> PASSAGE PROVIDED
______________________________

I think you are right, it was too early for me to be reading code when
I posted that ;-)

Paul McGuire

2/22/2008 9:51:00 PM

On Feb 22, 3:38 pm, Paul Rubin <http://phr...@NOSPAM.invalid> wrote:
> Paul McGuire <pt...@austin.rr.com> writes:
> > I think you have this backwards. Should be:
>
> > if not any(x[0]==element[0] for x in a):
> > a.append(element)
>
> I think you are right, it was too early for me to be reading code when
> I posted that ;-)

I'm still getting used to 'any' and 'all' as new Python built-ins -
but they'll do the short-circuiting as well as a for-loop-with-break.
But I think a set- or dict-based solution will still surpass a list-
based one for the OP.

-- Paul

Paul Rubin

2/22/2008 10:04:00 PM

Paul McGuire <ptmcg@austin.rr.com> writes:
> I'm still getting used to 'any' and 'all' as new Python built-ins -
> but they'll do the short-circuiting as well as a for-loop-with-break.

______________________________

> INSTRUCTIONS
A. In the forum thread, what kind of solution does Paul McGuire expect to beat a list-based one for the OP?
B. From the forum thread, output the part that opens with the words containing "On Feb 22, 3:38" and closes with "for the OP.".
C. List every address that the forum thread gives inside angle brackets.

> EXTRACTED RECORDS
______________________________

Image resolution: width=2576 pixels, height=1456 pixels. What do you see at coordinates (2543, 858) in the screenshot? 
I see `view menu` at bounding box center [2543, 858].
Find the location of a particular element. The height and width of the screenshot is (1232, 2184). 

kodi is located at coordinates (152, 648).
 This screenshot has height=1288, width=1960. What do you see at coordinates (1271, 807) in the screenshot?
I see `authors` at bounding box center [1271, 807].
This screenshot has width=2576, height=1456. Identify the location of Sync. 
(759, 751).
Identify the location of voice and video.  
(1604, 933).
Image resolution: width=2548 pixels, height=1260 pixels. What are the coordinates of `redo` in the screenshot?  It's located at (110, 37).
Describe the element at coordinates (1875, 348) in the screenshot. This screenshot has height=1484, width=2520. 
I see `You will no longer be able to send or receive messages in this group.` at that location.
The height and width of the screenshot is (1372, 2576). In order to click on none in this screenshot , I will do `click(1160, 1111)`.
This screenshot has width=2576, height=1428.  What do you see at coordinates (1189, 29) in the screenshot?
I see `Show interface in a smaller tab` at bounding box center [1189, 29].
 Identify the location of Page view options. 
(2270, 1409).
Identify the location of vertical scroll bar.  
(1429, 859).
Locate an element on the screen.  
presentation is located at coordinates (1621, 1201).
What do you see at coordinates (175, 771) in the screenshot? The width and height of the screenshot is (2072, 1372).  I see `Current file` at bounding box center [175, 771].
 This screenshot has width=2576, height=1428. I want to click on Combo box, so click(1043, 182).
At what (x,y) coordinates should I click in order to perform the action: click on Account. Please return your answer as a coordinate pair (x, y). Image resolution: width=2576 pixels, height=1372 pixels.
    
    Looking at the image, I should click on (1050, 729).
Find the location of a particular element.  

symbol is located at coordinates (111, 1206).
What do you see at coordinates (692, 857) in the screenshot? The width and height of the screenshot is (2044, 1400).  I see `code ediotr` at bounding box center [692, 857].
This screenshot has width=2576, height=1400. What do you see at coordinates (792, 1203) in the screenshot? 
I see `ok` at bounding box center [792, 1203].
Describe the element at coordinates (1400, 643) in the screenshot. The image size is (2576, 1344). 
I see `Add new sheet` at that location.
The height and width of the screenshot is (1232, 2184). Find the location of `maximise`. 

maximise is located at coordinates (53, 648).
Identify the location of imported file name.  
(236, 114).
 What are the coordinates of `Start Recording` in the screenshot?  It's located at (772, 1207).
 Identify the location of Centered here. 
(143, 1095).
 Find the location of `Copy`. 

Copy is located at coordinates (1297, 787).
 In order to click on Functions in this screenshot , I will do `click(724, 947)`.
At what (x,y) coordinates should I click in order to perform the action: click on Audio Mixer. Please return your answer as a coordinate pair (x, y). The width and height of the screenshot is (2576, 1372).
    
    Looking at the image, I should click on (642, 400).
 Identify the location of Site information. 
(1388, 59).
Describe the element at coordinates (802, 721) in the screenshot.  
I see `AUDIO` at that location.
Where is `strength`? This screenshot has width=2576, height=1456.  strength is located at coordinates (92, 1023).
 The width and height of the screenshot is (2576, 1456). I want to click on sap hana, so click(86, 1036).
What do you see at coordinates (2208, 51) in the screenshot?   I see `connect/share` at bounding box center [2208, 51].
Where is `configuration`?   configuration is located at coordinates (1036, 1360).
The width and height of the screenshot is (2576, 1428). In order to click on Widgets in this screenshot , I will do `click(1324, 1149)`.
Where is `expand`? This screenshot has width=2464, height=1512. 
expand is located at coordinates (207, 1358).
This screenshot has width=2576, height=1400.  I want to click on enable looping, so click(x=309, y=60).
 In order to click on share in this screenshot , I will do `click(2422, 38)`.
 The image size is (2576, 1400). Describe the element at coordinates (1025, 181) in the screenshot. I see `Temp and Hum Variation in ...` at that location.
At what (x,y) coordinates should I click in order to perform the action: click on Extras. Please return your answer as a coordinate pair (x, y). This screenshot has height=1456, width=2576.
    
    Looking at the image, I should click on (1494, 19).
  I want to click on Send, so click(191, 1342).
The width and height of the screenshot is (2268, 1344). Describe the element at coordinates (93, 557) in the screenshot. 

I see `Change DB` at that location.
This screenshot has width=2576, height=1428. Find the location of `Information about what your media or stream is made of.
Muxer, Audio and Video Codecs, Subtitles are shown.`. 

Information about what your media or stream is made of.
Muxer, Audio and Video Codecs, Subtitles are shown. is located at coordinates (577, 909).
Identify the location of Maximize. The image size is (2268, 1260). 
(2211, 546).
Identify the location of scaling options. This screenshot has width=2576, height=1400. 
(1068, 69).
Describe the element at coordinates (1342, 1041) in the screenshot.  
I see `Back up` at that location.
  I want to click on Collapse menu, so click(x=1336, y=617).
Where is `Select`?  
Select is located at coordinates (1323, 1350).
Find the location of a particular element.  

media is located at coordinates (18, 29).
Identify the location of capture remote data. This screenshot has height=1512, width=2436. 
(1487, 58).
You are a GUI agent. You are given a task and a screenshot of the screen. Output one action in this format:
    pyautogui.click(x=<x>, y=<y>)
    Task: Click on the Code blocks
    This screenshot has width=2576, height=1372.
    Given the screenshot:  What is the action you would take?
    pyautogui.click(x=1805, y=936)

______________________________

> ANSWERS GIVEN
A. A set- or dict-based solution.

B.
On Feb 22, 3:38 pm, Paul Rubin <http://phr...@NOSPAM.invalid> wrote:
> Paul McGuire <pt...@austin.rr.com> writes:
> > I think you have this backwards. Should be:
>
> > if not any(x[0]==element[0] for x in a):
> > a.append(element)
>
> I think you are right, it was too early for me to be reading code when
> I posted that ;-)

I'm still getting used to 'any' and 'all' as new Python built-ins -
but they'll do the short-circuiting as well as a for-loop-with-break.
But I think a set- or dict-based solution will still surpass a list-
based one for the OP.

C.
http://phr...@NOSPAM.invalid
pt...@austin.rr.com
ptmcg@austin.rr.com